■ What this task involves
Reproduce the stretch of rows from the line containing "has width=1870, height=885." through the line containing "query-button: 查询 is", both lines included, and omit the pictures.

*** Opening Material shown ***

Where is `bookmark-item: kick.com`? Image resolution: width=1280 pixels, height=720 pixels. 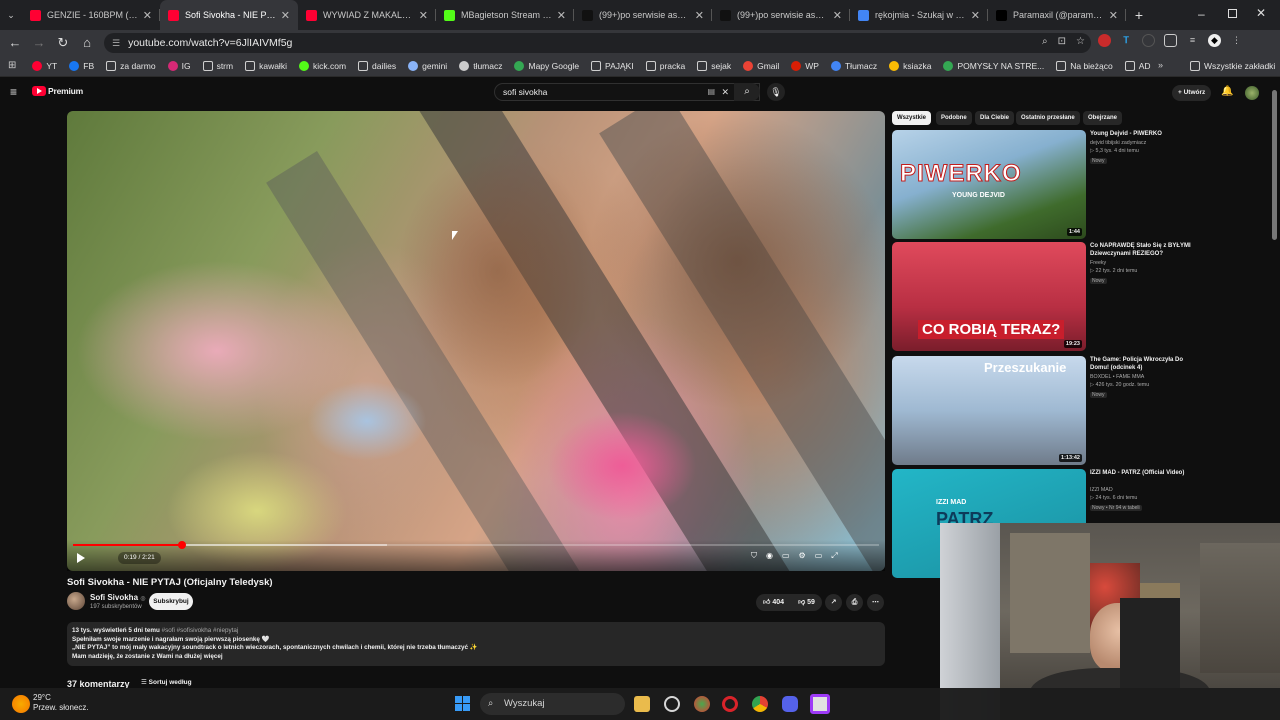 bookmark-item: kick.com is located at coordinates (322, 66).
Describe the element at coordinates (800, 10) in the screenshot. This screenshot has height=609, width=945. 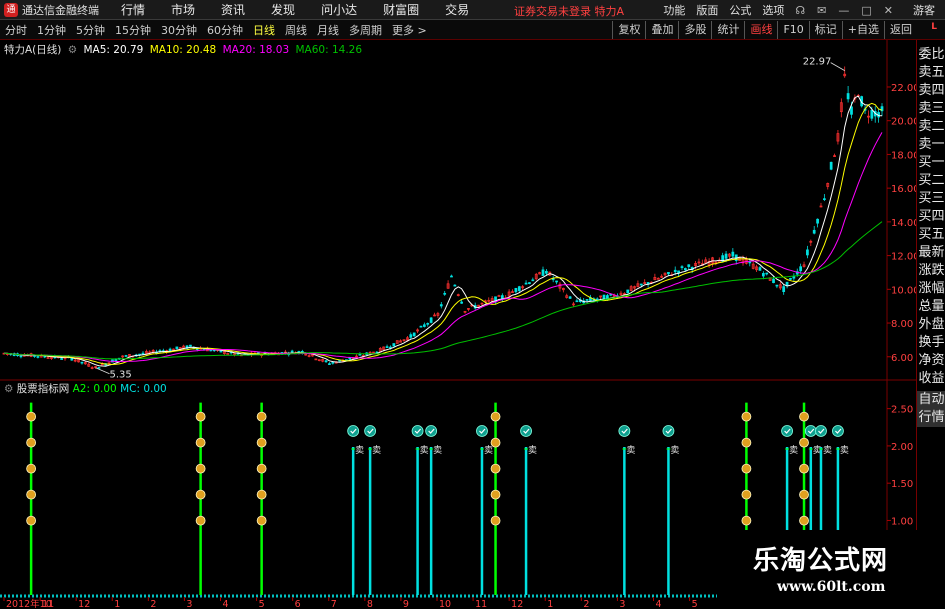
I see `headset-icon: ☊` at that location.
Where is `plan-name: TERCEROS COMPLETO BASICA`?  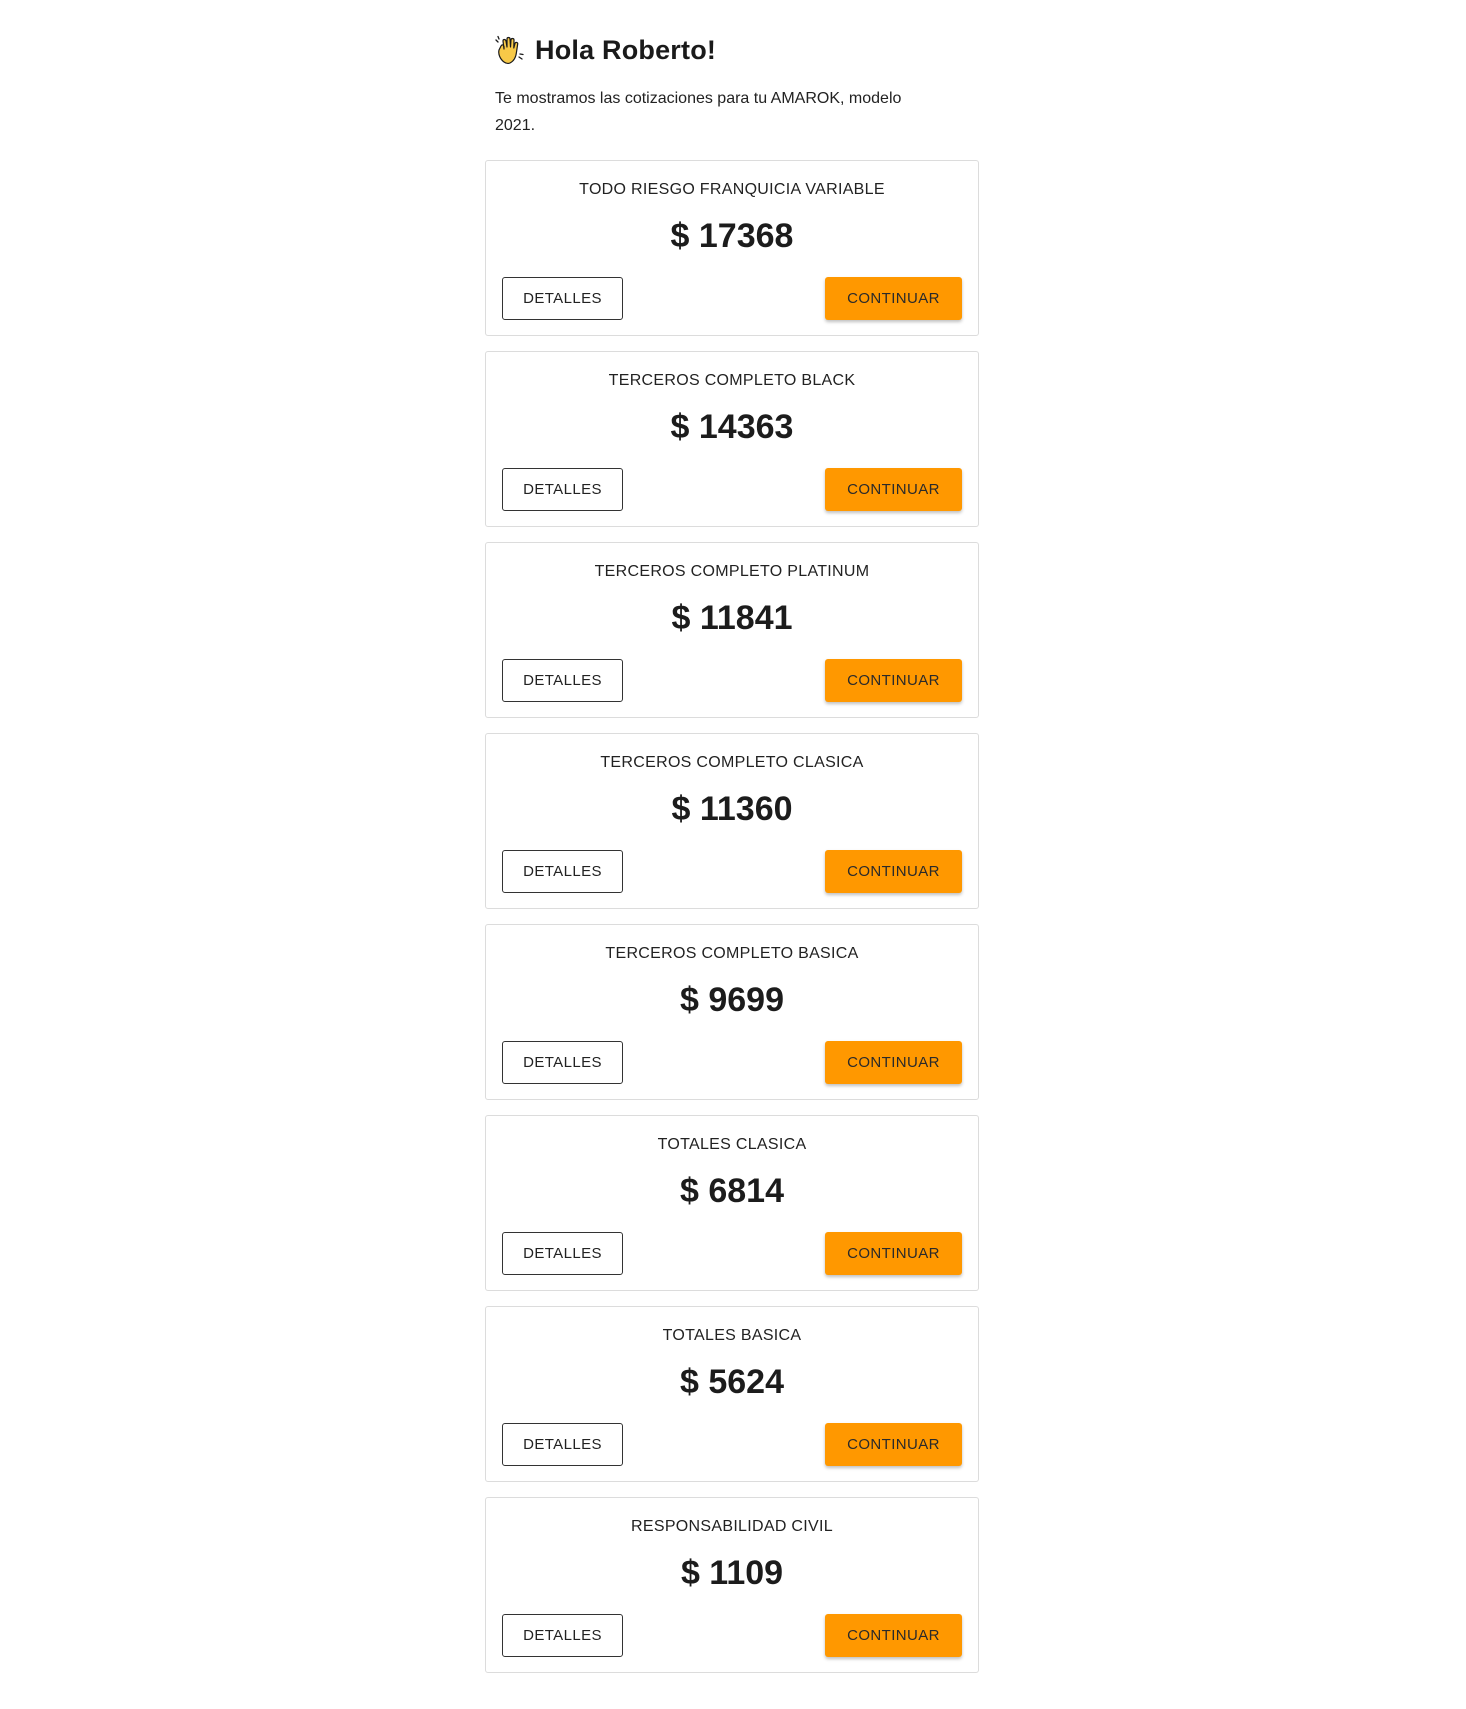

*** Closing Material shown ***
*** Opening Material shown ***

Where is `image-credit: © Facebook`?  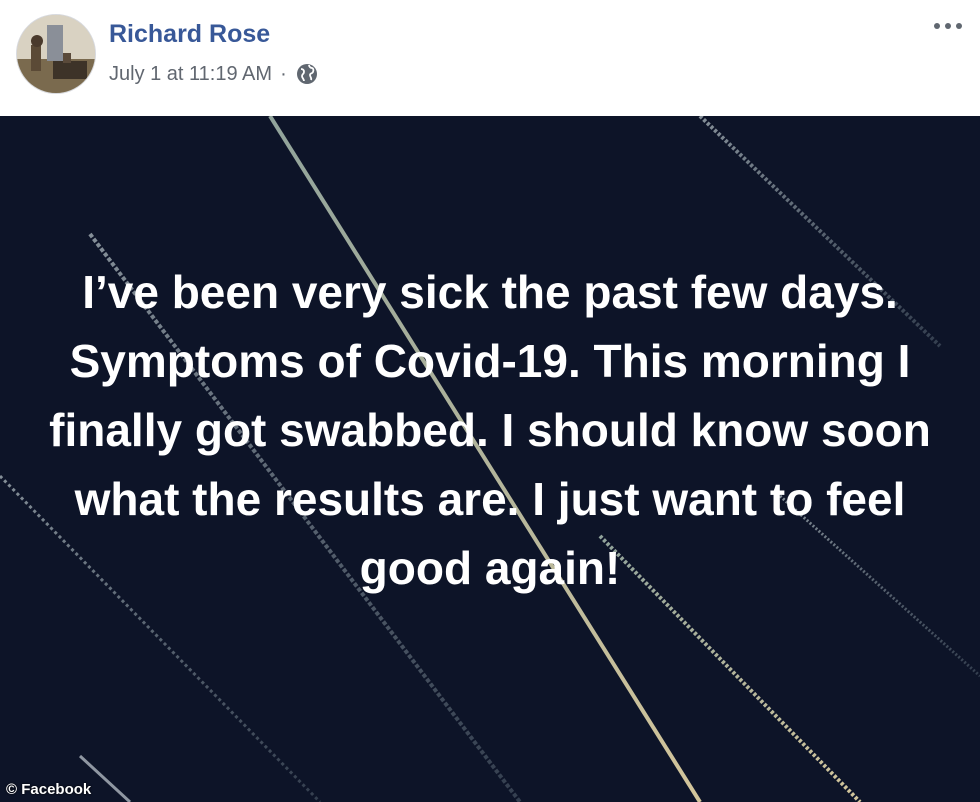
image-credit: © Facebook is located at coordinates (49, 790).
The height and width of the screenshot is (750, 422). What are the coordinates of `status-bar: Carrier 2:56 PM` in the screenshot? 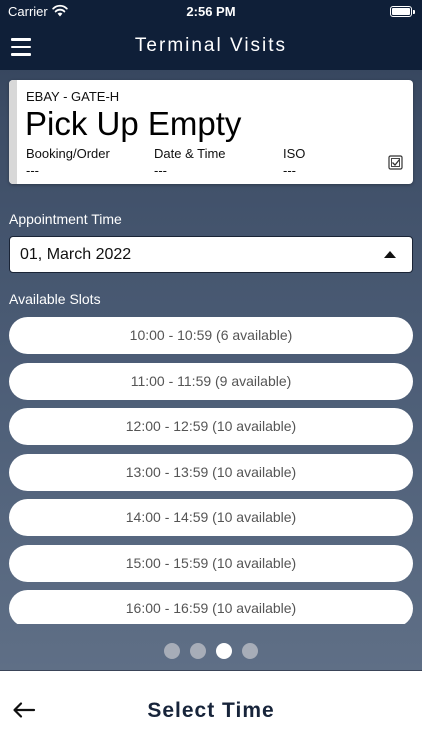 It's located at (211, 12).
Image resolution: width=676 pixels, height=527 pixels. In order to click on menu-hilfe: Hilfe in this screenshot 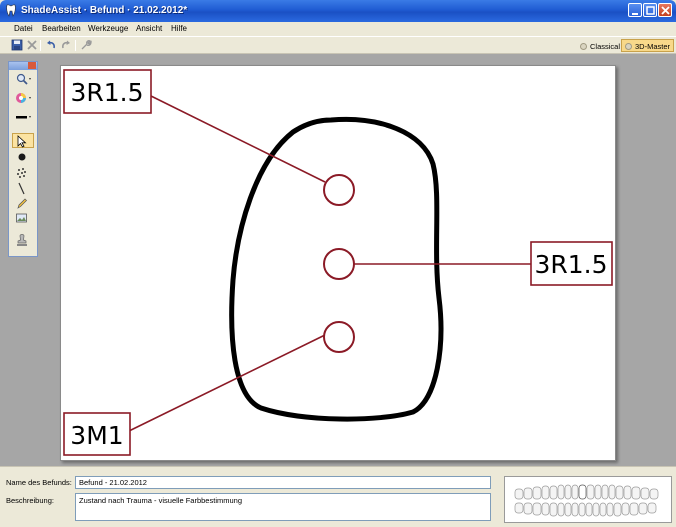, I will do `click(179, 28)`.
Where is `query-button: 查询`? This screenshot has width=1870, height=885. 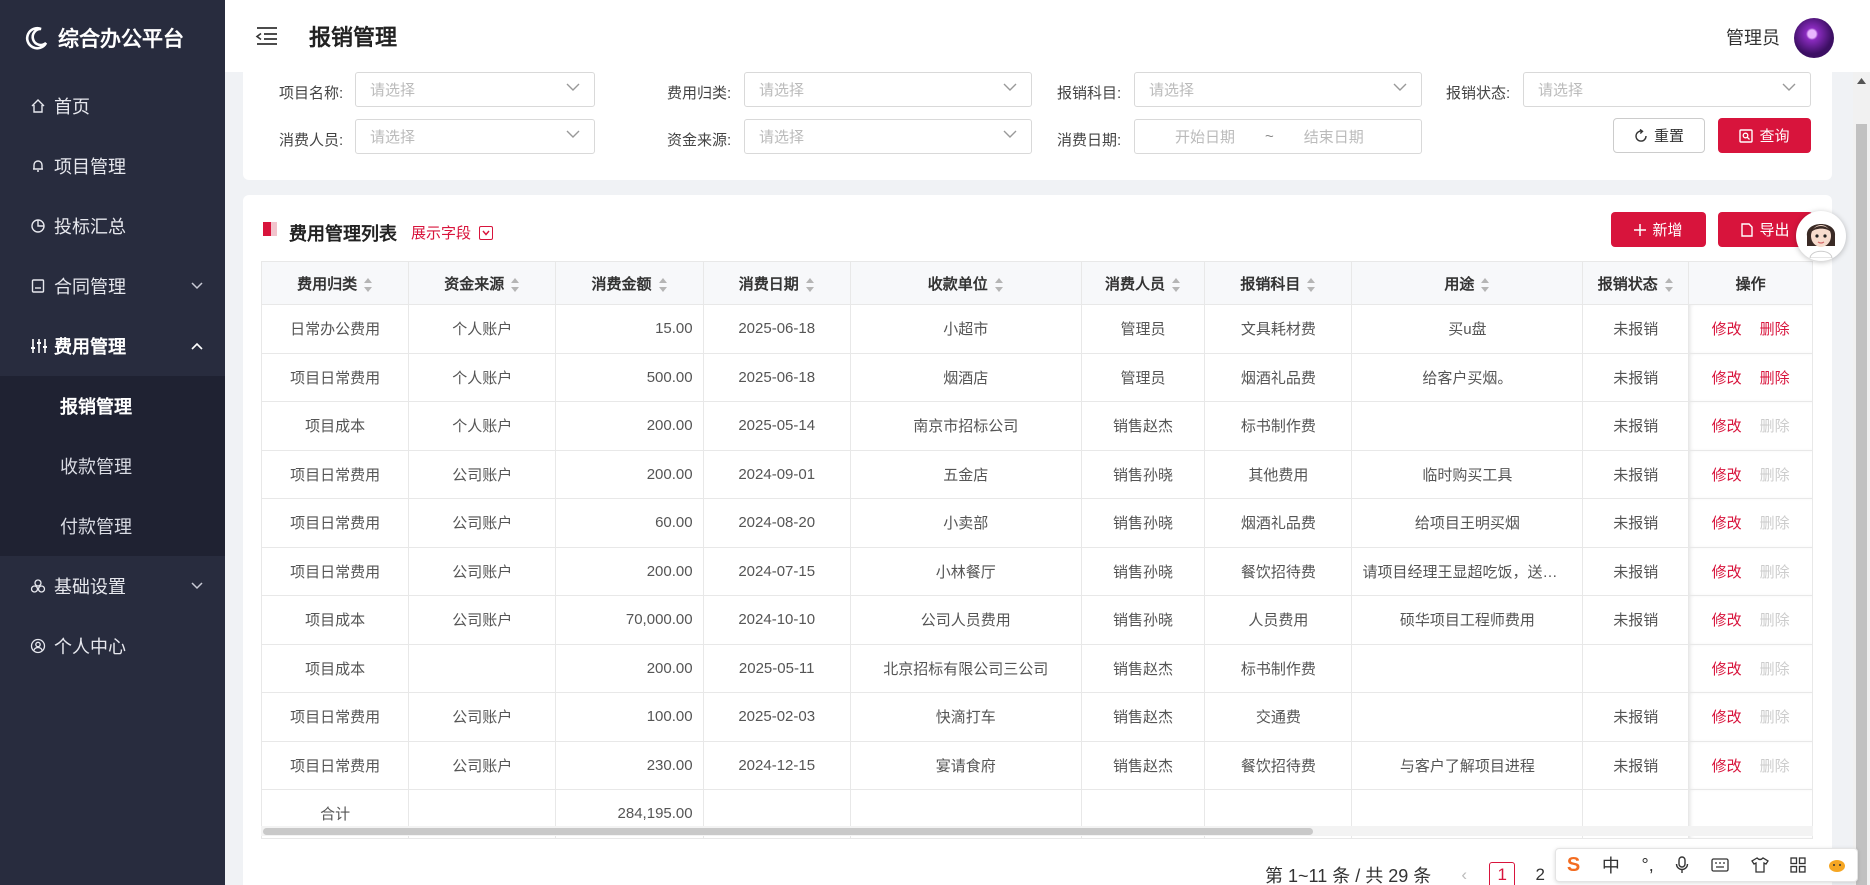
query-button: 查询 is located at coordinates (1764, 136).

*** Closing Material shown ***
*** Opening Material shown ***

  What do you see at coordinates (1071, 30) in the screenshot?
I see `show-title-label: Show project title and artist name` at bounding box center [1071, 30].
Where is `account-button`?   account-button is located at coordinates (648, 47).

*** Closing Material shown ***

■ Solution for this task
Where is `query-button: 查询`? This screenshot has width=1870, height=885. 
query-button: 查询 is located at coordinates (1764, 136).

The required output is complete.